En septembre dernier le TGI a décrété Rouillan coupable d’avoir « fait preuve d’empathie à l’égard des auteurs des attentats qui ont frappé le territoire français en janvier et en novembre 2015 ». C’est une phrase sur ceux qui « se sont battus courageusement dans les rues de Paris » qui motive le jugement. Cette citation, sortie de son contexte, d’abord reprise en boucle sur la blogosphère d’extrême droite puis par un tweet de l’AFP, a fait l’objet d’un emballement médiatique. Peu de confrères ont pris la peine de lire et d’entendre, dans le même entretien, d’autres mots de Jean-Marc Rouillan condamnant « les idées réactionnaires » de Daech : « c’était idiot de faire ça (…), c’est un mouvement basé sur le mortifère, le sacrifice. »

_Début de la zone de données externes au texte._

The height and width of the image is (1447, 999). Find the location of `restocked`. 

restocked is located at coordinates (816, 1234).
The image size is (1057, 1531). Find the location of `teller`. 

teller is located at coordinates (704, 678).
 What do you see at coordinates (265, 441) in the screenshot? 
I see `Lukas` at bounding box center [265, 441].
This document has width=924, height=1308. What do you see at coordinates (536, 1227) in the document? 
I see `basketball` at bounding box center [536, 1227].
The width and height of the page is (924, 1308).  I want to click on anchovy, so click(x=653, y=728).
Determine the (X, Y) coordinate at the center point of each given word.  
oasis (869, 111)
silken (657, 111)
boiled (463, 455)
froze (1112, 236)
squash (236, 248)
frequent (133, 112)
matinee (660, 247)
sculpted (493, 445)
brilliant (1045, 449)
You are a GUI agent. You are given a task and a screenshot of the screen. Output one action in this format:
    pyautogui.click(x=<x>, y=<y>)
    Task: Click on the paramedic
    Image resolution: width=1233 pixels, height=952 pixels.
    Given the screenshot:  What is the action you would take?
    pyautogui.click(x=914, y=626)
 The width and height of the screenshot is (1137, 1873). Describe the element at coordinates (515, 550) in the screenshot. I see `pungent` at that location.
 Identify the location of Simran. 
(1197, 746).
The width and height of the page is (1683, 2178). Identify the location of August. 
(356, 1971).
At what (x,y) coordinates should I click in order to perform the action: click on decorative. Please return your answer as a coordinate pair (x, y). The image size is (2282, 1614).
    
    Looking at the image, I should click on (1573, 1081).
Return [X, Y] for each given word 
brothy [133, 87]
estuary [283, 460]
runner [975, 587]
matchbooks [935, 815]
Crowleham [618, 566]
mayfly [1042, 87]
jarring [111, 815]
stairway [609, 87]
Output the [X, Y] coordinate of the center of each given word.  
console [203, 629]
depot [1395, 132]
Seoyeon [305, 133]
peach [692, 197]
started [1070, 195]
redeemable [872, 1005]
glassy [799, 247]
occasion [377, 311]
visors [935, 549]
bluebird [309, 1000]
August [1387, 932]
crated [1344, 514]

Au TGI de Paris, Jean-Marc Rouillan a assumé ses propos tout en reconnaissant que « détermination » aurait mieux convenu que « courageux » pour définir les auteurs des attentats qu’il refuse de qualifier de « révolutionnaires car le retour au grand califat c’est beaucoup plus d’oppression pour leurs frères que de libération ». Est-ce utile, quant à nous, de rappeler l’absence d’empathie de notre mensuel pour les intégristes islamistes ? Rien n’y a fait. Même si des recours sont encore possibles, alors qu’il a déjà passé un quart de siècle derrière les barreaux, Jean-Marc Rouillan pourrait donc y retourner. Avec lui, conformément à ce que la loi oblige, nous avions convenu de ne pas évoquer durant l’émission les faits pour lesquels il a été condamné. Comme lui, nous nous retrouvons piégés par l’interprétation extensive et abusive, selon le souhait du ministre de l’Intérieur, de ce qui relève de l’apologie du terrorisme. Disons-le clairement : ce jugement remet dangereusement en cause la liberté d’opinion.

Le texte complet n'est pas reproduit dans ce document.